:: PASSAGE CITÉ ::
+ + + + + + +

Alors qu'Edouard Philippe a choisi de répondre aux événements de ce dernier week-end des Gilets jaunes sur le thème de la répression, des donateurs apportent leur soutien au "boxeur" au travers d'une cagnotte dont le montant ne cesse de croître, entraînant de la sorte les deux parties dans une spirale du refus du dialogue.

 

Atlantico : De la perception de l'insurrection, d'une violence injustifiable, et en se basant sur la légitimité de l'élection d'Emmanuel Macron, d'une part, à la perception de l'injustice et de la répression d'autre part, comment en sommes-nous arrivés à une société dont chaque groupe est devenu incapable d'essayer de prendre le point de vue de l'autre ? L'enjeu n'est-il pas justement de se mettre en capacité de comprendre la position de l'autre ?

Christophe Boutin : Effectivement, la démocratie suppose pour son exercice un dialogue dont on peut se demander s’il existe encore aujourd’hui. En fait, tout repose sur une double incompréhension initiale : incompréhension des Français de ce qu’était Emmanuel Macron ; et incompréhension d’Emmanuel Macron de ce que voulaient les Français. En 2017 comme jamais, en effet, les Français ont exprimé, par la vague de « dégagisme » qui a frappé les principaux politiques dits « de gouvernement », ceux qui, au gré des alternances, se partageaient les affaires -, leur profonde lassitude devant l’autisme d’un pouvoir qui semblait changer, changeant de têtes, mais qui, sur les fondamentaux, menait en fait la même politique – et l’on citera pêle-mêle comme exemples l’assujettissement à l’Union européenne, l’incapacité à maîtriser l’immigration, voire la tendance à favoriser cette dernière, la déconstruction de la nation et la négation de son identité, la montée parallèle de l’insécurité et du contrôle tatillon des administrés les plus paisibles, le racket fiscal des classes moyennes et le laxisme face à la fraude… Certains menaient cette politique à coups de mentons volontaristes, d’autres en restant stoïques sous la pluie, mais elle semblait bien la même, et, en partie à cause de cela, la classe politique dans son ensemble voyait sa cote de confiance s’effondrer année après année, sans d’ailleurs que cela n’entraîne chez elle de remise en cause puisqu’elle pensait avoir le jeu entre ses mains.

Mais en 2017 l’auteur de Révolution se présente – et est largement présenté ainsi dans les médias - comme celui qui va renverser la table, briser les blocages, écarter les politiques déconsidérés et les remplacer par un sang neuf, bref tourner la page de « l’ancien monde » et mener enfin les réformes nécessaires. Comme son programme n’en est pas un – il s’en défend régulièrement –, et comme son discours du « et en même temps » permet à chacun d’entendre ce qu’il souhaite entendre, les Français, sinon soutiennent, au moins laissent faire alors l’OPA macronienne sur les institutions.

Un an demi après, ces mêmes Français constatent que le changement n’a pas eu lieu et que l’on a simplement remplacé la politique des réseaux par celle des technos, certes plus rapide, voire plus brutale, mais qui demeure dans le même axe que celle qui la précédait. Ils supportent cela en silence un temps puis, d’un coup, se rendent compte qu’ils n’en peuvent plus, et s’en rendent compte collectivement grâce aux réseaux sociaux, ce qui est la grande nouveauté. Et c’est le début du mouvement des Gilets jaunes.

+ + + + + + +

:: EXTRAIT DE DONNÉES ::
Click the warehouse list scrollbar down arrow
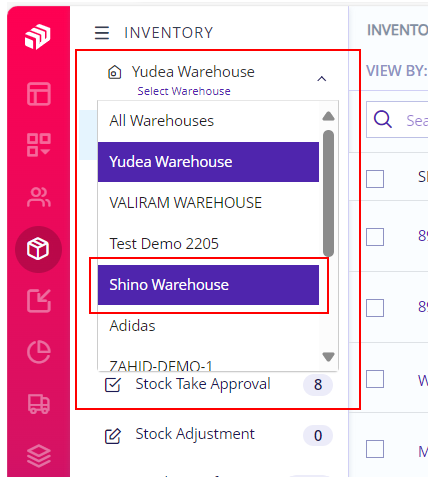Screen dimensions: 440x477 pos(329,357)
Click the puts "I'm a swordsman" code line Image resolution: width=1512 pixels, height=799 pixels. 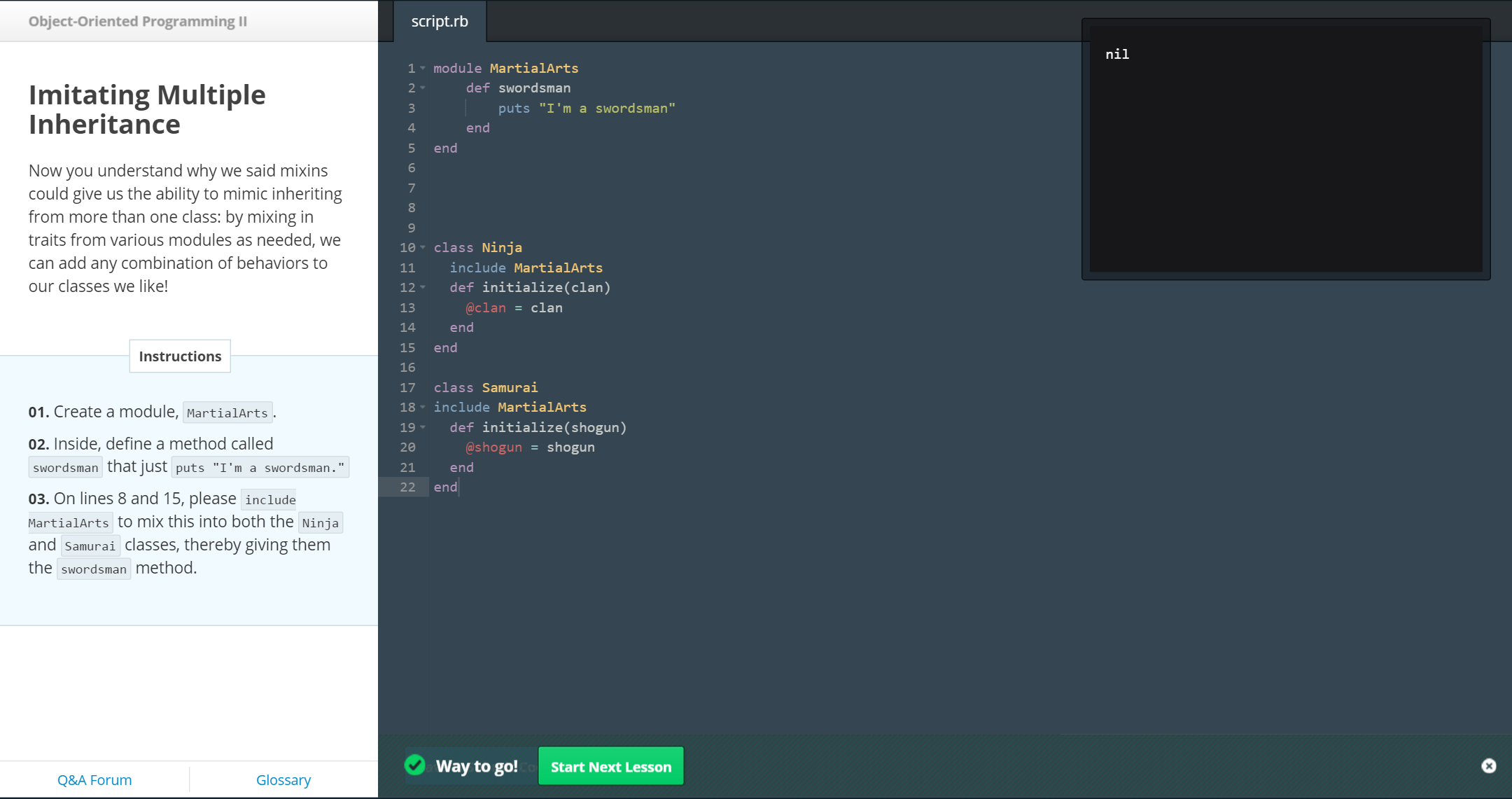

+ + + + + + +

:: EXERCICE PROPOSÉ ::
Recopiez le passage cité depuis « Alors qu'Edouard Philippe » jusqu'à « refus du dialogue. » inclus, en changeant « cagnotte » en « collecte ». Le listing constitue un matériau distinct du passage cité.

:: RÉSULTAT FINAL ::
Alors qu'Edouard Philippe a choisi de répondre aux événements de ce dernier week-end des Gilets jaunes sur le thème de la répression, des donateurs apportent leur soutien au "boxeur" au travers d'une collecte dont le montant ne cesse de croître, entraînant de la sorte les deux parties dans une spirale du refus du dialogue.